### Listed records
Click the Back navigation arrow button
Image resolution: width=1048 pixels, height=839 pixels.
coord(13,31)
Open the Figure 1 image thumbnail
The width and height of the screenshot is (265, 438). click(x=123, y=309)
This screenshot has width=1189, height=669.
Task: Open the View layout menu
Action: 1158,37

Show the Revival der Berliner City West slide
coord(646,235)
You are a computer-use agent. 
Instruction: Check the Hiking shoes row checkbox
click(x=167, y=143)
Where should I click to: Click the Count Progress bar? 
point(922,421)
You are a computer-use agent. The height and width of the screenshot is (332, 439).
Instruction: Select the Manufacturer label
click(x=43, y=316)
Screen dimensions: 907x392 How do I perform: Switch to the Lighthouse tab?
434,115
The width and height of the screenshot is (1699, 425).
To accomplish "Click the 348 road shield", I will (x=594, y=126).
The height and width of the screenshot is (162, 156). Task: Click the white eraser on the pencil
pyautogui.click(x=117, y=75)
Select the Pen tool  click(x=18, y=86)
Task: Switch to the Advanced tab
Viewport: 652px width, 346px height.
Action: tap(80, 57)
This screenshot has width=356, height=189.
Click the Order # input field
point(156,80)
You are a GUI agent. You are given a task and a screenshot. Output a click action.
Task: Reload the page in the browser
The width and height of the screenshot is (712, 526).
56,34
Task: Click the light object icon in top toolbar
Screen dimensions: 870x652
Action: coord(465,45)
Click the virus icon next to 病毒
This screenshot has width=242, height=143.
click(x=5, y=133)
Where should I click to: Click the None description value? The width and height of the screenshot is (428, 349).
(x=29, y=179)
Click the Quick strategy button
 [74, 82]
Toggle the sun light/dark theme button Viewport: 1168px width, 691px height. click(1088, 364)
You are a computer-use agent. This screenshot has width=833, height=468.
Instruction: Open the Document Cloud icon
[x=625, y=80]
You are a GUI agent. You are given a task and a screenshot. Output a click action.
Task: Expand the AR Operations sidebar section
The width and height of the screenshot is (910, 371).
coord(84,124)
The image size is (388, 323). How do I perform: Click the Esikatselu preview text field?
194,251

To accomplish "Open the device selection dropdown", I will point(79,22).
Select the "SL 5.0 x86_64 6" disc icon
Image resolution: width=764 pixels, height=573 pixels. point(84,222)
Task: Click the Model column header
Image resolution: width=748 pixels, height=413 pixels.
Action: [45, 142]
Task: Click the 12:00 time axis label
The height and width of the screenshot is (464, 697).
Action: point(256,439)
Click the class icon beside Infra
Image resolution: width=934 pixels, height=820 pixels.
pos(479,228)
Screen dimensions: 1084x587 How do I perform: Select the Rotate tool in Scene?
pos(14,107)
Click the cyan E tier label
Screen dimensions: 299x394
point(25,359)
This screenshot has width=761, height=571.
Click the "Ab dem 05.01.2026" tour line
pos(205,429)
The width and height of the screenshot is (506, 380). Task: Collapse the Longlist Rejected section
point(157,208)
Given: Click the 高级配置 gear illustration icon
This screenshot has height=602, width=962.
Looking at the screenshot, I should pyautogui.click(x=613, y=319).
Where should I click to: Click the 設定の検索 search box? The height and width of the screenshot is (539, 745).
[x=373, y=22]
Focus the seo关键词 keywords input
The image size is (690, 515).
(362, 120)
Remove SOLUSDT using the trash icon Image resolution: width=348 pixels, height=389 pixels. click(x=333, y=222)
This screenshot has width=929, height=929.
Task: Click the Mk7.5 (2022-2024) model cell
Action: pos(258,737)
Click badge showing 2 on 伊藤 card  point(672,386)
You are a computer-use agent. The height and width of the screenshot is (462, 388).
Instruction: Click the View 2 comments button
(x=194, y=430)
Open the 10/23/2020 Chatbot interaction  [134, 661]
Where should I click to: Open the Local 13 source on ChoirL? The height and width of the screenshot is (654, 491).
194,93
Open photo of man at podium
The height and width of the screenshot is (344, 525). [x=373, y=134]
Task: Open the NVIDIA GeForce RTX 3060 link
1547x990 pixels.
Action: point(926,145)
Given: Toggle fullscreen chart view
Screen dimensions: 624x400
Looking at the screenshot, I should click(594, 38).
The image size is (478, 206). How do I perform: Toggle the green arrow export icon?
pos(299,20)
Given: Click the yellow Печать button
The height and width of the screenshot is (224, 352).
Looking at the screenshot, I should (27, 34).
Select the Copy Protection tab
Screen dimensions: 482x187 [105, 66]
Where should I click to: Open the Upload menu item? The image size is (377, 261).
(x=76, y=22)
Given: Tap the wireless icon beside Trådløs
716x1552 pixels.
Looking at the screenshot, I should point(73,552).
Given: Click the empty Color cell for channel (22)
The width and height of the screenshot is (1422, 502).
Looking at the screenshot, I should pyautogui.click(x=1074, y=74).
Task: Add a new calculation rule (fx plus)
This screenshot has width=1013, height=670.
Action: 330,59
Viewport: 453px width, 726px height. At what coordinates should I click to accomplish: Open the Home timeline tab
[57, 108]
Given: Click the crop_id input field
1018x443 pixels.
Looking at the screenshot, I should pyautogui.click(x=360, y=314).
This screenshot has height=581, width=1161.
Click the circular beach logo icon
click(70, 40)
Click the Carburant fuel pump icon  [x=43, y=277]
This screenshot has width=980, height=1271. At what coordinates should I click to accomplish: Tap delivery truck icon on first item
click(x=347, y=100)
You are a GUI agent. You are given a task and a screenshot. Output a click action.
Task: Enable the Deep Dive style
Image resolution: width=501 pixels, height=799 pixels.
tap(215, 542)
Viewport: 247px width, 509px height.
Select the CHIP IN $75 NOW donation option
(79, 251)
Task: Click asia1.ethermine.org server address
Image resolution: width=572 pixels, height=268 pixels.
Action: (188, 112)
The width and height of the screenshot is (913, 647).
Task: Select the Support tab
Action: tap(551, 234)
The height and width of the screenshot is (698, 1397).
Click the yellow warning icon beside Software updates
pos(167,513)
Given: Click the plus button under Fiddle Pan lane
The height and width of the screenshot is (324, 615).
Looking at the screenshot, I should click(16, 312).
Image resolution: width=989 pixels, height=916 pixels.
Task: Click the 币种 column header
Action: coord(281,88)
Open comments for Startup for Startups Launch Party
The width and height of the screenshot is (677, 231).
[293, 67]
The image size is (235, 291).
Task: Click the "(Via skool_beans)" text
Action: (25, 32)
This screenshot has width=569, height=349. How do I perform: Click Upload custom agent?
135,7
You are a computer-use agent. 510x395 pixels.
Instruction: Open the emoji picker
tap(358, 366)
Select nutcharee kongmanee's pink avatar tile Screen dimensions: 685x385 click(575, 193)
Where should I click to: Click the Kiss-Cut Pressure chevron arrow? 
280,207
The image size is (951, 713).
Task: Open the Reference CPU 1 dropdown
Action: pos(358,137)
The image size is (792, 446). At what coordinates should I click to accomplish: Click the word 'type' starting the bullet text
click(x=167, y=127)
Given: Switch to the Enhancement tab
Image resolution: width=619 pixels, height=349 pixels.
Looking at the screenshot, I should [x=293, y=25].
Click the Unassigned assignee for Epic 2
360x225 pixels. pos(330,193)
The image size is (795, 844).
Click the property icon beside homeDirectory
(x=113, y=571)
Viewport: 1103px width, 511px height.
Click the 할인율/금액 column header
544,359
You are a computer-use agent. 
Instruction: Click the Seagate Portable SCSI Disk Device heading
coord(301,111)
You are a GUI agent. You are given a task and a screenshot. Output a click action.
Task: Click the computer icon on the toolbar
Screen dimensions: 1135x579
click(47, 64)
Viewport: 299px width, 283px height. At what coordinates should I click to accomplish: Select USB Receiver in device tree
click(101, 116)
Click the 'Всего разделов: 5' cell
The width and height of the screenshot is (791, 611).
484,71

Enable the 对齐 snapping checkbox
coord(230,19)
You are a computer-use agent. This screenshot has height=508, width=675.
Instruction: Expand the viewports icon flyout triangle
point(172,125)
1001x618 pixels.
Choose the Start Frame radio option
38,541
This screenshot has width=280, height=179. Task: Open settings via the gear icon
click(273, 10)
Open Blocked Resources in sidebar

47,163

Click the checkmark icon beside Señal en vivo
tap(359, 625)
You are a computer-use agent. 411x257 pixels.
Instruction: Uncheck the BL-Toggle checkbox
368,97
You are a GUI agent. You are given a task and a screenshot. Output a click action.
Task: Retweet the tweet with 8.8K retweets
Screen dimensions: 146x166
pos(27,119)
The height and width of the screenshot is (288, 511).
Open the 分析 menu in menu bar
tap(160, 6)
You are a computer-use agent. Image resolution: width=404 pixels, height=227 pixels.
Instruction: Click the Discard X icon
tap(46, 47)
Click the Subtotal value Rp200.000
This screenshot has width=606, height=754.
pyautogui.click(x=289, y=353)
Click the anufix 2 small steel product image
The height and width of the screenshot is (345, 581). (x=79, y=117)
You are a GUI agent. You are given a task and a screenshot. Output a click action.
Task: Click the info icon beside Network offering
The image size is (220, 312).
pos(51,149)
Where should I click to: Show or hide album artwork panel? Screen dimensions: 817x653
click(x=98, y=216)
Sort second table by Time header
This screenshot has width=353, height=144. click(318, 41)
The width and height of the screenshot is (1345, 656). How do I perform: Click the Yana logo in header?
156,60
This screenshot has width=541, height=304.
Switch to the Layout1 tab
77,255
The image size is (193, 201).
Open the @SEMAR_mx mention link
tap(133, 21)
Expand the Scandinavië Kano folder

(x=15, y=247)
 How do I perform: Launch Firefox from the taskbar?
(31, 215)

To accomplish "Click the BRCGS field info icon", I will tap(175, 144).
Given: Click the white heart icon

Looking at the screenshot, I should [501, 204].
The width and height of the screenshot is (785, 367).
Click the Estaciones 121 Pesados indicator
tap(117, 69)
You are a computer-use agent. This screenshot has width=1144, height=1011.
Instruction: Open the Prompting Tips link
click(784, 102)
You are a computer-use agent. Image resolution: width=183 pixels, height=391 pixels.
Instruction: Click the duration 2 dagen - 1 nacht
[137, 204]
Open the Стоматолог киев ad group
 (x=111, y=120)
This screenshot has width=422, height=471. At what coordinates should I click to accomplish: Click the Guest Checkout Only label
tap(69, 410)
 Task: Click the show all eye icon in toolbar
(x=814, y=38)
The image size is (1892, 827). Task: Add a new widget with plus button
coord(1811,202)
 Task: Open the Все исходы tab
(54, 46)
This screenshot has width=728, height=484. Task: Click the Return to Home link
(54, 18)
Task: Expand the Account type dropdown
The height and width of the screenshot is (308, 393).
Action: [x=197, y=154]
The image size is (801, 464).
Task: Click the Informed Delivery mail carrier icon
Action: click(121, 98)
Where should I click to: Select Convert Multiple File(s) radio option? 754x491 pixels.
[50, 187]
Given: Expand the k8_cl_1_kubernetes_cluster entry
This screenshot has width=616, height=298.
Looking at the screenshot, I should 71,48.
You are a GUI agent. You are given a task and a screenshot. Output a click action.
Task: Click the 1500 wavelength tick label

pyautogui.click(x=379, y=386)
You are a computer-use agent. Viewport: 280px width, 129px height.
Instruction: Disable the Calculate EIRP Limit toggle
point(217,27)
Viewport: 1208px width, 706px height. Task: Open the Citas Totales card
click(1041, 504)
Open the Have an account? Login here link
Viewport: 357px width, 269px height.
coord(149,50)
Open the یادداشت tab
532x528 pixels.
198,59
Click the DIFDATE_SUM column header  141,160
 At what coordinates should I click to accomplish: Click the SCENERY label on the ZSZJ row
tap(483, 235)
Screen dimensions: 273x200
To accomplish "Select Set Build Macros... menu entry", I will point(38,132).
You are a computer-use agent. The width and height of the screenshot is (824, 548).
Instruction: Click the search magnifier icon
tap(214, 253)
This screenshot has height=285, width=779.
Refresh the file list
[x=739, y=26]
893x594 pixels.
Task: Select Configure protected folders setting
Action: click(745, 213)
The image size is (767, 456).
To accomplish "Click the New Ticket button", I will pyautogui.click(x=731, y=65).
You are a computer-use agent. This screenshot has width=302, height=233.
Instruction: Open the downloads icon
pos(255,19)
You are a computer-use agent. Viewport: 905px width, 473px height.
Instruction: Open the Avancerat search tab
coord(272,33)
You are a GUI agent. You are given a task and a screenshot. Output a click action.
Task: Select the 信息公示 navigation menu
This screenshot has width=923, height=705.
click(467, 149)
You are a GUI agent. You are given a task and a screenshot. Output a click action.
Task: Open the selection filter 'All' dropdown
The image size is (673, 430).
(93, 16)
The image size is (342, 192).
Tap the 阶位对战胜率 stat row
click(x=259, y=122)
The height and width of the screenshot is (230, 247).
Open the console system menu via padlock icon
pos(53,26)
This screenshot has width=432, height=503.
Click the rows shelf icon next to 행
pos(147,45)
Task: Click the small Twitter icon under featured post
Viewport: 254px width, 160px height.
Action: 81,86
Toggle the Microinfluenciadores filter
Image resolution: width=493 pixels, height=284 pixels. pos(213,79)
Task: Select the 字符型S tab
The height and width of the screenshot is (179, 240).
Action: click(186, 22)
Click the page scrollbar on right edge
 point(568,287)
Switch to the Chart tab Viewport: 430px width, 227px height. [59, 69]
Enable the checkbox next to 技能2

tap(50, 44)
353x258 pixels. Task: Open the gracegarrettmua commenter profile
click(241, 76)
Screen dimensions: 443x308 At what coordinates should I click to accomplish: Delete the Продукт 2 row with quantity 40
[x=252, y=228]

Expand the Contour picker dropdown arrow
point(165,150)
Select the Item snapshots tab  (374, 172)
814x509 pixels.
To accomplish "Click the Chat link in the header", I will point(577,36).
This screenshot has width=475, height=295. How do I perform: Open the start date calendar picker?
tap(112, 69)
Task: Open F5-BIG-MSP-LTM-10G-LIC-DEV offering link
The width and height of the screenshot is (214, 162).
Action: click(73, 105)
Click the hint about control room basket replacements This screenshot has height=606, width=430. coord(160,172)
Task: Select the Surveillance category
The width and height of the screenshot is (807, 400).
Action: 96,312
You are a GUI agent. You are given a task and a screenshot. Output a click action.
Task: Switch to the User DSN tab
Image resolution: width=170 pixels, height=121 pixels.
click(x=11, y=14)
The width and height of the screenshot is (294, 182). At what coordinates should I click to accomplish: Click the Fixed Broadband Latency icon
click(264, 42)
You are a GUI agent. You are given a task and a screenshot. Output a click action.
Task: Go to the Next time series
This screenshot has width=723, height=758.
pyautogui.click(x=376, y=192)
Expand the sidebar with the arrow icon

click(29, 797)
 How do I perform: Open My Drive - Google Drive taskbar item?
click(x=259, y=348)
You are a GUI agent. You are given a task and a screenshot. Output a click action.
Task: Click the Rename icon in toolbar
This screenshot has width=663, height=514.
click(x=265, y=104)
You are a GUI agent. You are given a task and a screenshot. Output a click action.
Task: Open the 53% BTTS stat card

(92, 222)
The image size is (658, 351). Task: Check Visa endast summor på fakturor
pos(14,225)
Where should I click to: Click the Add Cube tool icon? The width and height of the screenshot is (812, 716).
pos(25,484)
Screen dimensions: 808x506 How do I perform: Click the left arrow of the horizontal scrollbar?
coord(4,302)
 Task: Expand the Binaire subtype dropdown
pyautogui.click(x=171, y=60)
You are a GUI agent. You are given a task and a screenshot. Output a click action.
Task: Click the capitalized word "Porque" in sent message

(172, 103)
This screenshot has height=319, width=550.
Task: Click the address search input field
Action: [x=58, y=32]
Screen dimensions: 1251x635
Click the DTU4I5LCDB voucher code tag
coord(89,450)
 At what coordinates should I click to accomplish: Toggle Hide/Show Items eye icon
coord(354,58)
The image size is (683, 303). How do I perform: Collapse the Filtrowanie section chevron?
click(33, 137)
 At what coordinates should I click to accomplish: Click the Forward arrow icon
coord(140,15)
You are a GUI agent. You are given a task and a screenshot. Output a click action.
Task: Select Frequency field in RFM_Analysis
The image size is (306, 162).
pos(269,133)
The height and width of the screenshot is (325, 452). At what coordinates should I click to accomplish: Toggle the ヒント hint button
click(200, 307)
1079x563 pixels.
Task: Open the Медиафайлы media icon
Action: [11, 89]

### Problem to solve
When the word "selection" shows up in a line of the entries, report that line.

### Task result
To accomplish "Open the device selection dropdown", I will point(79,22).
Task: Open the selection filter 'All' dropdown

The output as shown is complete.